Sayfa:
“Advance Wars 1+2: Re-Boot Camp – Klasik Strateji Oyunları Yeniden Canlanıyor!”

Advance Wars 1+2: Re-Boot Camp – İnceleme

Sıra tabanlı strateji oyunları ne yazık ki oyun dünyasında hiçbir zaman en popüler türlerden biri olmadı. Ancak son dönemde az olan popülerliğini de tamamen kaybetti diyebiliriz. Geçtiğimiz yıl çıkış yapan Marvel’s Midnight Suns ile birlikte aslında ne kadar özlediğimi fark etsem de bu tarz oyunlar daha fazla vakit istediği için günlük hayat temposunda bakmak çok zor geliyor. Aynı şekilde bu tempo yüzünden geçtiğimiz haftalarda çıkan ve bu türün önemli yapımlarından biri olan Advance Wars’un yenilenmiş hali olan Advance Wars 1+2: Re-Boot Camp’e fırsat bulup bir türlü bakamamıştım. Ancak bir iş seyahati esnasında Switch ile birlikte yola çıkınca o aralarda geçen bomboş bekleme sürelerini Advance Wars 1+2: Re-Boot Camp ile geçirdim ve her anlamda güzel bir seyahat oldu benim için.

Orijinali oynamadığım için ne yazık ki oynanış tarafındaki farklılıklardan çok da bahsedemeyeceğim. Ancak görsel tarafa baktığımızda zaten direkt olarak farklar kendini belli ediyor. Tasarımlar geliştirilmiş, günümüz animasyona kalitesine geçilmiş ve elbette çözünürlük arttırılmış. Ayrıca bazı önemli anlar için seslendirme eklenmiş. Şöyle bir baktığınızda evet günümüzün sıra tabanlı strateji oyunlarının grafik kalitesinde veya animasyon kalitesinde bir oyun değil ancak orijinali ile kıyaslandığında hakkını veren bir remake olduğunu söyleyebilirim. Yani eski oyunlara bakmazsanız bu oyun size ilk bakışta dandik mobil oyun havası verebilir görsel anlamda. Aslında bu durum genel olarak oyun için de geçerli.

Veri satırları:
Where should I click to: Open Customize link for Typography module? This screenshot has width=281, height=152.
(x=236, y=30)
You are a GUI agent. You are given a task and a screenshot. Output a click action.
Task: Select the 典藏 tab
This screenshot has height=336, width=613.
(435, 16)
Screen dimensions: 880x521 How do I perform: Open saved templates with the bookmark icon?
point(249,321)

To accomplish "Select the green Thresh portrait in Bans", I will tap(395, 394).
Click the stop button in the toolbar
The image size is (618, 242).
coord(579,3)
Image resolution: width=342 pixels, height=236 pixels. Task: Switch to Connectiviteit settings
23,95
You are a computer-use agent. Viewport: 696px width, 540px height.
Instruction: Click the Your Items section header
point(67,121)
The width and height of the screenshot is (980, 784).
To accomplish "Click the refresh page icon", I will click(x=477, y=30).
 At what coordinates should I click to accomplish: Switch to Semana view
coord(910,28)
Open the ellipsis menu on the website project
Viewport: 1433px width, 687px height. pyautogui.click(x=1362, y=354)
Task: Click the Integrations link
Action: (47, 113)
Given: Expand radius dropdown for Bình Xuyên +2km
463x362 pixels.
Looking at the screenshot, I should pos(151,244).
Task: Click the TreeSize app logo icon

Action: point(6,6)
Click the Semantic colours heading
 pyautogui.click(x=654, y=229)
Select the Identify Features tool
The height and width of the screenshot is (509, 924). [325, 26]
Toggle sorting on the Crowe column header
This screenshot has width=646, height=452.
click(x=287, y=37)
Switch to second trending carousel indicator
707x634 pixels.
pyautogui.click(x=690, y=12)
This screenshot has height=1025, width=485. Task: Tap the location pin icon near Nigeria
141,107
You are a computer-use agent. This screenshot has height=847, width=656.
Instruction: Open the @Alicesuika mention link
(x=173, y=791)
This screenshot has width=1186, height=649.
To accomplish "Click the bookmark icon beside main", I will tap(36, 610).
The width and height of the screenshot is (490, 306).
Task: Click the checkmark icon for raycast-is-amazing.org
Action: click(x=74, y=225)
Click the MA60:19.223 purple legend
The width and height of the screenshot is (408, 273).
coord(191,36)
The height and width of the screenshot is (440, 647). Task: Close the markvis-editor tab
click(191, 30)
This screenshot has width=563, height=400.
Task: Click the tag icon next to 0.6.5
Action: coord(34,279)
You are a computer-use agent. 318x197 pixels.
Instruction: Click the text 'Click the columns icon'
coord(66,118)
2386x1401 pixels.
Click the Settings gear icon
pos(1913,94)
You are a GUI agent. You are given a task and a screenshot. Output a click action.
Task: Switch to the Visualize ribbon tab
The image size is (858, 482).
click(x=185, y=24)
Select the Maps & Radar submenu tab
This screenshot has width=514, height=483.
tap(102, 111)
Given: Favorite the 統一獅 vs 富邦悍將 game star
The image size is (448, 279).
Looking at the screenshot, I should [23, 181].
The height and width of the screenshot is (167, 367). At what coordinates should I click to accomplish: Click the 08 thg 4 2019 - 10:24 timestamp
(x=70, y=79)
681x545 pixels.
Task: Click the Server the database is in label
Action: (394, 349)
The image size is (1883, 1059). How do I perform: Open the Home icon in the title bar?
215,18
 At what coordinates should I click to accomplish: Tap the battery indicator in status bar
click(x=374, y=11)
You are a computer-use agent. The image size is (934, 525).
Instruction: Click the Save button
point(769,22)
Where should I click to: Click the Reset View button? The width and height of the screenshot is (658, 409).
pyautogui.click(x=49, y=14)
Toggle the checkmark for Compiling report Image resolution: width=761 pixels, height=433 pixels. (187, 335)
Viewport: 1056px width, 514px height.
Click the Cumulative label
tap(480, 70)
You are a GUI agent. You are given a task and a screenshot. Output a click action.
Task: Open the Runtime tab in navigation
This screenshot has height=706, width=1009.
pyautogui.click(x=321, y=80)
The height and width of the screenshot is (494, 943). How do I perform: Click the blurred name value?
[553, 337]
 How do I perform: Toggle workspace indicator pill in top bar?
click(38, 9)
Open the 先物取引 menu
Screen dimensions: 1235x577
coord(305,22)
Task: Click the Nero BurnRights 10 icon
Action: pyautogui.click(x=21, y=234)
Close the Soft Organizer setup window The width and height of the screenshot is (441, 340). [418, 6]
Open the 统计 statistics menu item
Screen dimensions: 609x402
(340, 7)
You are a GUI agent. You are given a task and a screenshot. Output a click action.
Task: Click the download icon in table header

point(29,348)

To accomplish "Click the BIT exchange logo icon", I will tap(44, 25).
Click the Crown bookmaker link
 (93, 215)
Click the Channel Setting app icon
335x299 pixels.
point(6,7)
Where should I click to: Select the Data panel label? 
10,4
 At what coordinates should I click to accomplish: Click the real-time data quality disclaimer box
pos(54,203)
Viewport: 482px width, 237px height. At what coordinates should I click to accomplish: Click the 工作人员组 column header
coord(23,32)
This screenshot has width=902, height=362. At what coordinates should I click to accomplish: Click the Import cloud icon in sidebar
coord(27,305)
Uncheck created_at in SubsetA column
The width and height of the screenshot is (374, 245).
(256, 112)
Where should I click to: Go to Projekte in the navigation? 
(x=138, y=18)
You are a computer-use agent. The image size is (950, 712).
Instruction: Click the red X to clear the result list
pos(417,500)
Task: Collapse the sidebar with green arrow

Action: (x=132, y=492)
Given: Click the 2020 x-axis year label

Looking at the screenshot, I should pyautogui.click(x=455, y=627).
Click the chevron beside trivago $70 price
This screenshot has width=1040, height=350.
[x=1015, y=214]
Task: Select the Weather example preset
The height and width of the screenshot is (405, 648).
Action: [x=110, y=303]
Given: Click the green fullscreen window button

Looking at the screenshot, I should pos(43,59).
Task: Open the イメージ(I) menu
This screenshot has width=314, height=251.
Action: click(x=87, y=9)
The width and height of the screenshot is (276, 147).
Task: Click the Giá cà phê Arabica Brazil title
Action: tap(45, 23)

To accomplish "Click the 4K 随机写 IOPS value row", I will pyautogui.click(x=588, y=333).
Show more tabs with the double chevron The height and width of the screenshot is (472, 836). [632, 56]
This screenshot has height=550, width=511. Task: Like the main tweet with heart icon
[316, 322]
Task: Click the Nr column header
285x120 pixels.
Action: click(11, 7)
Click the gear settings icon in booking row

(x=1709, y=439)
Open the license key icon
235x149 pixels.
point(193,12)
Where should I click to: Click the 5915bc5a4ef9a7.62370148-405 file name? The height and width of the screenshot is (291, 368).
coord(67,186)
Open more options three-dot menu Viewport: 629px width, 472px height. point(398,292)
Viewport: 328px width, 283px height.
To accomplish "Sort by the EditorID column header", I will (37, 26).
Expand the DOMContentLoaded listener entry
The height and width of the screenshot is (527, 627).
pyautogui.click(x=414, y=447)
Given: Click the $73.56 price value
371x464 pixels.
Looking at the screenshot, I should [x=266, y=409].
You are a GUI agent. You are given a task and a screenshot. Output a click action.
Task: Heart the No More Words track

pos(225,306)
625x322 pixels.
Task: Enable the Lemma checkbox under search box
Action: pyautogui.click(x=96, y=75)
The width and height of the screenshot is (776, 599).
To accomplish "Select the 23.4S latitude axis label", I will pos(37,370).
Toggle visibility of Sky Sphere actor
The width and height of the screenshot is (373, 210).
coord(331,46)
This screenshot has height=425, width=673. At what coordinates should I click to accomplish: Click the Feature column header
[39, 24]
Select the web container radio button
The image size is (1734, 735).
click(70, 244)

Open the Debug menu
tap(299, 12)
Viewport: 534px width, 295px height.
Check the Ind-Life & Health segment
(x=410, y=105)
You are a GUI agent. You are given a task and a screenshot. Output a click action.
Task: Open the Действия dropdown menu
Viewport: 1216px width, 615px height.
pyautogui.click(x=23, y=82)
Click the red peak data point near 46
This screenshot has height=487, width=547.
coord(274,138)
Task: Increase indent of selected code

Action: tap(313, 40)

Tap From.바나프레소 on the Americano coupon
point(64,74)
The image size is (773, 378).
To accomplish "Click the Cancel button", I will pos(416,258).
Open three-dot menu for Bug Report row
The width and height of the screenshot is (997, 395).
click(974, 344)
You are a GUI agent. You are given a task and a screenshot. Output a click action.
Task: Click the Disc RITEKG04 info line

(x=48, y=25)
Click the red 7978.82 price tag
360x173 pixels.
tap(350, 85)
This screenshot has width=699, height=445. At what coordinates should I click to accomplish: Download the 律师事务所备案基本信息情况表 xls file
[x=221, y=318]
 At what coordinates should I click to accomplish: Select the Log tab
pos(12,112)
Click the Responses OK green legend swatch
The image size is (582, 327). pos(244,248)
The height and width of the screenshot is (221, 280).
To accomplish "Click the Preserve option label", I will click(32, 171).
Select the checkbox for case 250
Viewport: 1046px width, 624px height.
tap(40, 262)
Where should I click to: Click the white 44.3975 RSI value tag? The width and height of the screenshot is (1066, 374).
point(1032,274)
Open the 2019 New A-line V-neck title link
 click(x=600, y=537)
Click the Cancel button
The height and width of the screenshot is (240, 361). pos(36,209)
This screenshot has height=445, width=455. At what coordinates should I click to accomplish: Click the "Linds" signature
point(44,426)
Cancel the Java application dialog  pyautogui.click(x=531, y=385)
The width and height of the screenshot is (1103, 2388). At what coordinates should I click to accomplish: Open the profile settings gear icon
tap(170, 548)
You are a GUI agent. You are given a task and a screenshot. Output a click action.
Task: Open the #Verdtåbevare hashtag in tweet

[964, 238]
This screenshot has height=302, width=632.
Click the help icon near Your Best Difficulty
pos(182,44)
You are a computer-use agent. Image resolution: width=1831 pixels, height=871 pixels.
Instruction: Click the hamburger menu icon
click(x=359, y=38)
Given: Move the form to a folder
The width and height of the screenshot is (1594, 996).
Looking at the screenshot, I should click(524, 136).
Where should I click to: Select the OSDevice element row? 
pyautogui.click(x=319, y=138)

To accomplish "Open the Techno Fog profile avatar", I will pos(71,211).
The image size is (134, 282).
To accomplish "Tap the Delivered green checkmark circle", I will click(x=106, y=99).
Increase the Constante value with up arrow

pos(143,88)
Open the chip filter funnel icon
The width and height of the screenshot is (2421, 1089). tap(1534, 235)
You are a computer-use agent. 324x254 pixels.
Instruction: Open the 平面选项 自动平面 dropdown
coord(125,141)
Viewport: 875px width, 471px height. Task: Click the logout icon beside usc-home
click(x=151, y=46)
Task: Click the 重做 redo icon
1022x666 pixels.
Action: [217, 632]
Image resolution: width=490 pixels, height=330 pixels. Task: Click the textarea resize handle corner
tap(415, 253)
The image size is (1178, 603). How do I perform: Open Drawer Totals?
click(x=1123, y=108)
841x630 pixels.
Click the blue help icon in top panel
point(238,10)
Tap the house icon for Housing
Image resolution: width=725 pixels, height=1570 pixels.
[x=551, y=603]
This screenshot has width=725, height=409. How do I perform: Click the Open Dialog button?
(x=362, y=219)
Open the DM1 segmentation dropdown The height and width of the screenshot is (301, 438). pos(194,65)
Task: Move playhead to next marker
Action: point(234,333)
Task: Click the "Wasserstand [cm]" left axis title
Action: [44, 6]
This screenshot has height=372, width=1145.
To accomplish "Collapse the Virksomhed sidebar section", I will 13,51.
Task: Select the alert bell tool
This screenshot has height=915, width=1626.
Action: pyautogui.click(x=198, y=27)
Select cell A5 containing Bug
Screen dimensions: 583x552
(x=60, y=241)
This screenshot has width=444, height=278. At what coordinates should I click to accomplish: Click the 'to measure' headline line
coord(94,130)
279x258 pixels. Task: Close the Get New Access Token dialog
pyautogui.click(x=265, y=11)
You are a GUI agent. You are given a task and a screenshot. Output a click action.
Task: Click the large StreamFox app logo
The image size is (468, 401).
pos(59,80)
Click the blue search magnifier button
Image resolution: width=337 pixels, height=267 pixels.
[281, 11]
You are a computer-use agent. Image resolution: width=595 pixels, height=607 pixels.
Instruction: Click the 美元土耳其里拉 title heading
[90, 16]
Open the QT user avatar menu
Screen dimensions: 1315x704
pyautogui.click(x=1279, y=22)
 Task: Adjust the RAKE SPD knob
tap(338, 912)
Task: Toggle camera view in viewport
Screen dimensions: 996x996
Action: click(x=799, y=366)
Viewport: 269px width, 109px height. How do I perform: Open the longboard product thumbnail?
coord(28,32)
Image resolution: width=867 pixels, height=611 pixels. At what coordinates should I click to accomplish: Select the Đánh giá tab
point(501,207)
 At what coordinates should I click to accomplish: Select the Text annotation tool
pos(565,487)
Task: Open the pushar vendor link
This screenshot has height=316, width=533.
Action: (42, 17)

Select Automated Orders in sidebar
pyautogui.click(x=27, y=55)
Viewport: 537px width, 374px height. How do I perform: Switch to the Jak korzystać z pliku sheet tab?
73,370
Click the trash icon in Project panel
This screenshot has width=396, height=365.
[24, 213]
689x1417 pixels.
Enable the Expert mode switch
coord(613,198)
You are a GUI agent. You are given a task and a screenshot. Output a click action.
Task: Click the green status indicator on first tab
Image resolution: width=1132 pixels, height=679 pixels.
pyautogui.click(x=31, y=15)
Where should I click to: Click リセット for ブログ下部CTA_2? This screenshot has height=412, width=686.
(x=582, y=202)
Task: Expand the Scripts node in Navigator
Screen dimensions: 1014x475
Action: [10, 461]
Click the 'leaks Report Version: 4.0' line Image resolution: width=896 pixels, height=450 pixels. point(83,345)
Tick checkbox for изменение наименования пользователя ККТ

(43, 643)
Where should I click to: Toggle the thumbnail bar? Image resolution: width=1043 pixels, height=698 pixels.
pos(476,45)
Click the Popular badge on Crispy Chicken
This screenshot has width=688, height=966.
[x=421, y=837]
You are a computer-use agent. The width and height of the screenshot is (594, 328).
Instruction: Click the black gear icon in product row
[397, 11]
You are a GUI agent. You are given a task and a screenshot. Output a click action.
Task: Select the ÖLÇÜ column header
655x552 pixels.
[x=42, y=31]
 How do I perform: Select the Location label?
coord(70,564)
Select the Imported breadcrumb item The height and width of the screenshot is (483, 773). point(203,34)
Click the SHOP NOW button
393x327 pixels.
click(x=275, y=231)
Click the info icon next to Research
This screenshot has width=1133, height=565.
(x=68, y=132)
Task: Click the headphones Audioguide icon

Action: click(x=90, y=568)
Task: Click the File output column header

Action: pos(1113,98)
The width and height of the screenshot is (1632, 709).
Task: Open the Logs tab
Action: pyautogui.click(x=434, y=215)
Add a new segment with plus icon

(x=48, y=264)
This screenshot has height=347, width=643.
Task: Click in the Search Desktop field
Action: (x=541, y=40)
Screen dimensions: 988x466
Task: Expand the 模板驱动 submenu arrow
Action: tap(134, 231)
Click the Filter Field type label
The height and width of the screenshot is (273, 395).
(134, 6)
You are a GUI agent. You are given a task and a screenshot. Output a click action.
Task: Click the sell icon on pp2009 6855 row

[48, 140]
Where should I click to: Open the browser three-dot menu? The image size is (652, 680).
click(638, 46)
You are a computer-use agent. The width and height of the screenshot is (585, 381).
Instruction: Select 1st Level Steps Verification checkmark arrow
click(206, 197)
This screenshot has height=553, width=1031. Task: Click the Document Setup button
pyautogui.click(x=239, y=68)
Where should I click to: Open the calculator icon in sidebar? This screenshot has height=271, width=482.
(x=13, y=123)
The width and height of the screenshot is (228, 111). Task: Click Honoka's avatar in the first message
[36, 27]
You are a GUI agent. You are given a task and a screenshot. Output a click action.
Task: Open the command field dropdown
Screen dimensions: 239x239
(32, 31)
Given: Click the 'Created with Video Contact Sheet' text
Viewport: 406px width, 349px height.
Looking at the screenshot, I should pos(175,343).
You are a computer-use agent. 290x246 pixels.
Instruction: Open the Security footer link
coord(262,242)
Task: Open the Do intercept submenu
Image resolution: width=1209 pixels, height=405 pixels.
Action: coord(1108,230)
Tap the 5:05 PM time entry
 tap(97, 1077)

Kısa problem 1: Advance Wars incelemesinde "Orijinali oynamadığım için" ile "için de geçerli." arasındaki kısmı, bu iki ifade de dahil olmak üzere, hiçbir değişiklik yapmadan tekrar yazın.
Kısa problem 2: Advance Wars incelemesini kaldığı yerden sürdürün.

Alıştırma cevabı 1:
Orijinali oynamadığım için ne yazık ki oynanış tarafındaki farklılıklardan çok da bahsedemeyeceğim. Ancak görsel tarafa baktığımızda zaten direkt olarak farklar kendini belli ediyor. Tasarımlar geliştirilmiş, günümüz animasyona kalitesine geçilmiş ve elbette çözünürlük arttırılmış. Ayrıca bazı önemli anlar için seslendirme eklenmiş. Şöyle bir baktığınızda evet günümüzün sıra tabanlı strateji oyunlarının grafik kalitesinde veya animasyon kalitesinde bir oyun değil ancak orijinali ile kıyaslandığında hakkını veren bir remake olduğunu söyleyebilirim. Yani eski oyunlara bakmazsanız bu oyun size ilk bakışta dandik mobil oyun havası verebilir görsel anlamda. Aslında bu durum genel olarak oyun için de geçerli.

Alıştırma cevabı 2:
Oyunda amacınız kendi birliklerinizi kontrol ederek bölge bölge düşmanla savaşıp savaşı ileriye götürmek. Kare kare tasarlanan harita üzerinde birlikleriniz konumlanıyor, aynı şekilde düşman birlikleri de öyle ve sıra sıra birliklerinizi yönlendirerek ya düşmanı tamamen yok etmeye ya da ana base’i ele geçirmeye çalışıyorsunuz. Burada sizin oynanışınızı etkileyen birçok faktör var elbette. Öncelikle askerlerden, savaş araçlarına kadar birçok birliğe sahip olabiliyorsunuz ve her farklı birliğin farklı bir tarzı var. Saldırı yapacağınız zaman veya birliklerinizi bir yere konumlandıracağınız zaman hem defanslarına hem de saldırı güçlerine bakıp bir yandan da haritayı ve düşman güçlerini iyi yorumlamanız gerekiyor. Birlikler dışında savaş alanına da dikkat etmeniz gerekiyor çünkü harita düz bir araziden oluşmuyor. Dağlı bölgeler, düşmanların pusu kurabileceği bölgeler ve suyun olduğu bölgelerden oluşuyor. Bu yüzden satranç oynar gibi rotanızı da sürekli kontrol etmeniz gerekiyor. Son olarak düşmanınızın aynı sizde de olduğu gibi savaş içerisinde zaman zaman dolan bir gücü de bulunuyor. Örneğin ilk bölümlerde düşmanınız tüm haritayı buza çevirebiliyor ve hareket alanınız daralıyor. Yani bu tarz ekstra durumlara da dikkat etmekte fayda var.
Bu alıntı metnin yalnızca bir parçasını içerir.